许久,院子里的青简——我们称他为“现实的青简”——先说话了:
“虚无之渊……怎么样?”
“很安静。”归来的青简说,“时间几乎停滞,空间是凝固的,存在感会被慢慢稀释。但封印需要锚点,所以我必须保持清醒,保持‘我’的意识。”
“三年……很漫长吧?”
“对意识来说,是的。”归来的青简点头,“但我有东西可以想。想早点铺的豆浆香,想你煮的面——虽然总是太软,葱花太大。想小容教字时的认真脸,想时砂记录时的专注,想陆空擦桌子时的一丝不苟。”
他顿了顿:
“还有想你。想娘子。”
现实的青简沉默了片刻。
“所以你现在回来……”
“是因为第七朵花开,通道打开,封印暂时稳定,我有了短暂离开的机会。”归来的青简坦承,“但只是暂时。虚无之渊的封印需要永恒的锚点,我不能永远离开。等通道关闭,我必须回去。”
“如果……不回去呢?”
“封印会松动,清洁程序可能会找到挣脱的机会。”归来的青简摇头,“而且,我的存在本质已经被虚无之渊同化了大部分。长时间离开,我的意识会逐渐消散,像盐溶在水里。”
他看向现实的青简:
“但你不一样。你留在了现实,经历了这三年的生活,陪伴了娘子,看着星澄成长。你的存在是完整的,是扎根在这个世界的。”
现实的青简握紧了拳头:
“所以你的意思是……”
“我回来,是为了解决访客的危机,也是为了……”归来的青简顿了顿,“为了告别。”
桃树的花瓣突然落下一片,打着旋儿飘到两人之间。
“告别之后呢?”现实的青简问,“你回去继续当锚点,我留在这里继续生活?那娘子怎么办?她等了你三年,好不容易等到你回来,却又要眼睁睁看你离开?”

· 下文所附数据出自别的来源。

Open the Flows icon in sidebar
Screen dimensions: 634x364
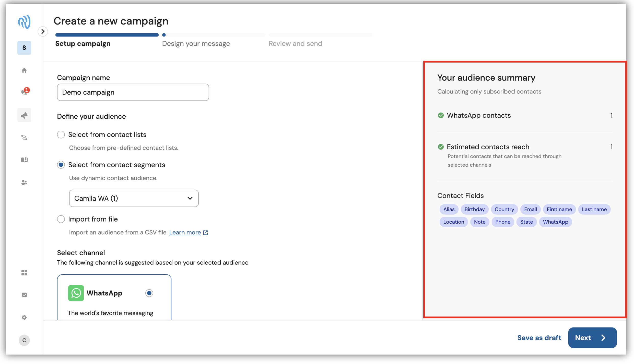click(24, 138)
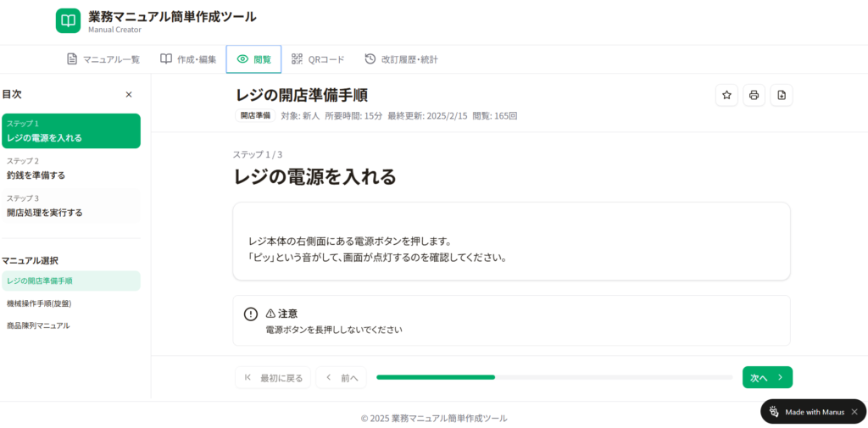Click the green book logo icon
This screenshot has height=428, width=868.
pos(68,21)
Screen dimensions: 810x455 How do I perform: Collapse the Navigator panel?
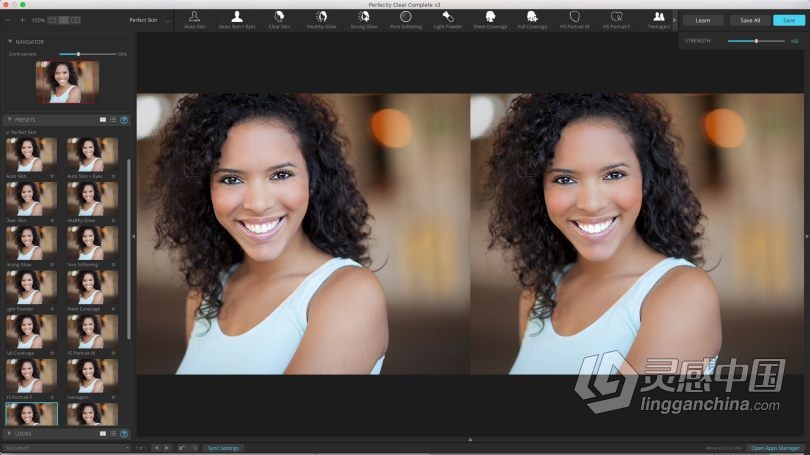(10, 41)
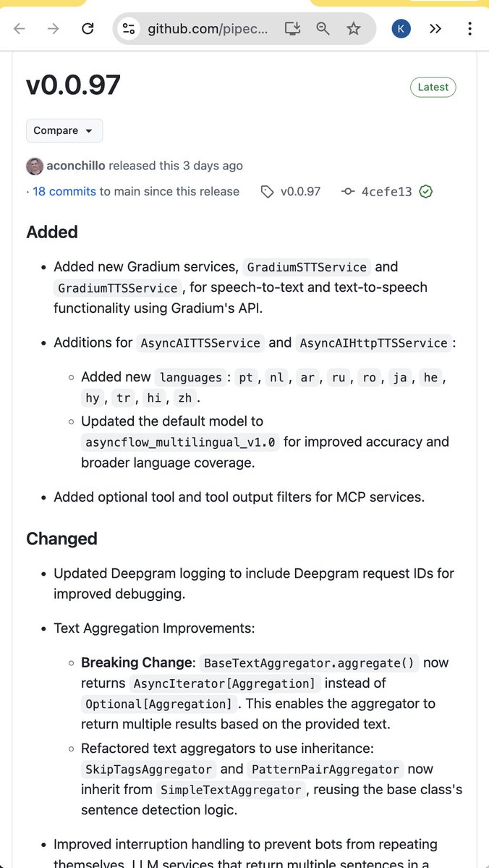Expand the hidden toolbar items chevron

tap(435, 29)
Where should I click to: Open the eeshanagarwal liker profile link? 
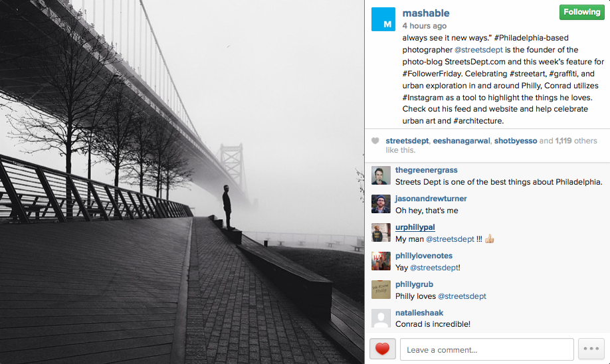tap(464, 141)
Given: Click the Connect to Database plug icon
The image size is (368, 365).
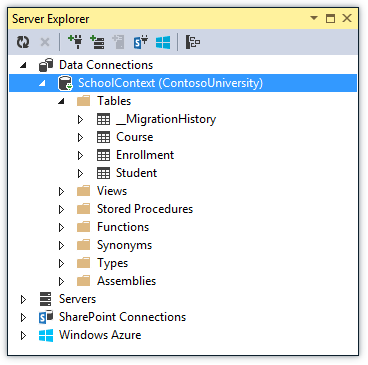Looking at the screenshot, I should (x=75, y=42).
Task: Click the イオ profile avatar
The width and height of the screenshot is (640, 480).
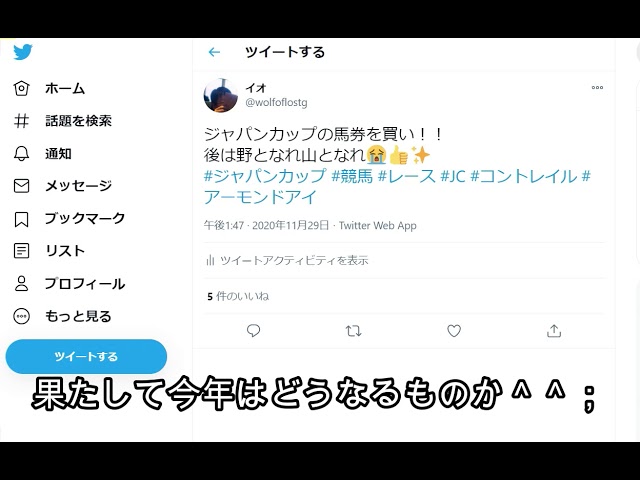Action: [221, 96]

“她会理解的。”归来的青简说,但声音里有一丝不易察觉的颤抖,“而且她有你。你们可以继续生活,照顾星澄,经营早点铺,过平静的日子。”
“那不公平。”现实的青简站起来,“对她不公平,对星澄不公平,对你……也不公平。”
“但这是唯一的办法。”归来的青简也站起来,淡金色的眼睛里是深重的疲惫,“除非——”
他话没说完。
因为前院传来了秦蒹葭的声音。
“没有除非。”
两人同时转头。
秦蒹葭站在通往后院的月亮门边,怀里抱着时间光茧里的玉牌,眼睛红肿,但眼神坚定得像淬过火的铁。
“我听到了。”她走过来,站在两个青简之间,看看这个,又看看那个,“你们说的,我都听到了。”
她深吸一口气:
“我不要选。我不要你们中的一个离开,另一个留下。我不要星澄只有半个爸爸,不要早点铺的柜台后永远少一个人,不要每天晚上躺在床上想着另一个你在虚无之渊里孤独地守着封印。”